Nonetheless, we believe that this study represents the first attempt to seek patient and caregiver opinions regarding the importance of both traditional and nontraditional domains of value. Our findings indicate that patients and caregivers put significant stock in traditional and well-accepted measures of the value of health innovations, suggesting that further research into nontraditional value domains should focus on augmenting and bolstering traditional measures. In addition, our results indicate that the recruitment source of patients and caregivers may significantly impact what they consider to be important in value assessment. Further research in this area might integrate consideration of individual tradeoffs between value domains, as well as the implications of expanded value assessments in the context of fixed or constrained health system budgets.
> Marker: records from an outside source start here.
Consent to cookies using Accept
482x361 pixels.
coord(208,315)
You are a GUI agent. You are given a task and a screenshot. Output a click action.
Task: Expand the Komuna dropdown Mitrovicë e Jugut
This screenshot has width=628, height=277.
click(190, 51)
Ethics Approval and Informed Consent

The Tufts University Health Sciences Institutional Review Board approved survey materials, informed consent, invitation e-mails, and other supporting materials. The present study was conducted in compliance with the ethical principles for research documented in the Declaration of Helsinki.
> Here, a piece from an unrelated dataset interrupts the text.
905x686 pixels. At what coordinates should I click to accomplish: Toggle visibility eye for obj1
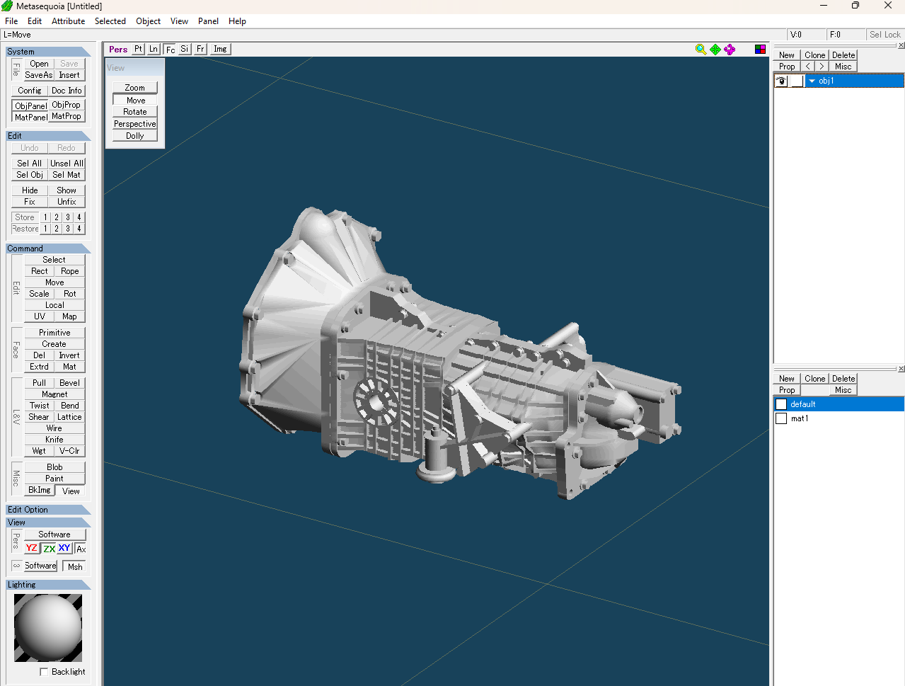click(x=781, y=81)
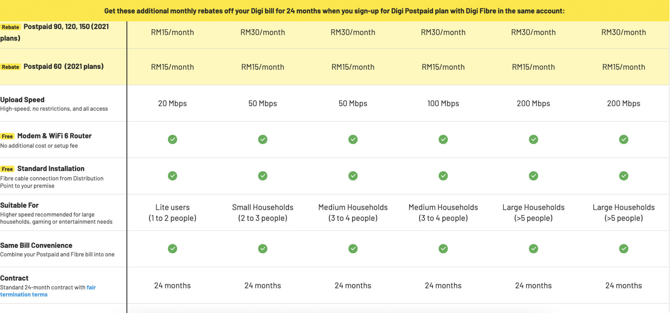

The authors would like to thank Joshua T. Cohen, PhD for his contributions toward the editing of the manuscript. This work was supported by the PhRMA Foundation Center for Excellence in Value Assessment Award.
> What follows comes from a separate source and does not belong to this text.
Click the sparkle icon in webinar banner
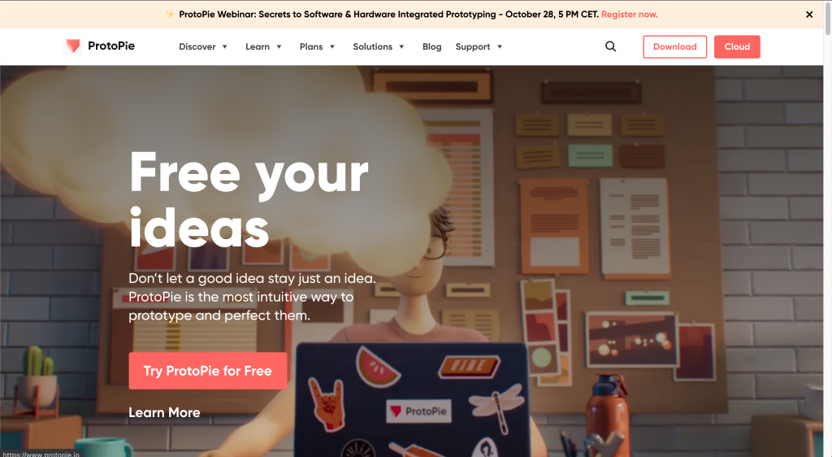Viewport: 832px width, 457px height. (x=170, y=15)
Mr. Voehler, Dr. Neumann, and Dr. Ollendorf are employed by the Tufts Center for the Evaluation of Value and Risk in Health, which maintains a variety of databases that are sponsored by life sciences companies, government agencies, and academic institutions. However, neither our principal funder nor any of our center’s sponsors had any role in the design and conduct of the study; collection, management, analysis, and interpretation of the data; preparation, review, or approval of the manuscript; and decision to submit the manuscript for publication. In addition, Dr. Neumann also reports grants from NPC, NIH, Alzheimer’s Association, Arnold Ventures, BMS, Otsuka, and Travere; funding to The CEA registry from NSF, NLM, AHRQ, CDC, and a variety of pharmaceutical and device companies and non-profits which subscribe to the data (; personal fees from CBO, Bayer, Panalgo, Merck, ArgenX, and Novartis Gene Therapy Sarepta (consulting), outside the submitted work. Dr. Ollendorf reports grants from PhRMA Foundation, during the conduct of the study; grants from Merck Sharp & Dohme and Commonwealth Fund; personal fees from GlaxoSmithKline and University of Colorado, outside the submitted work. The authors report no other conflicts of interest in this work.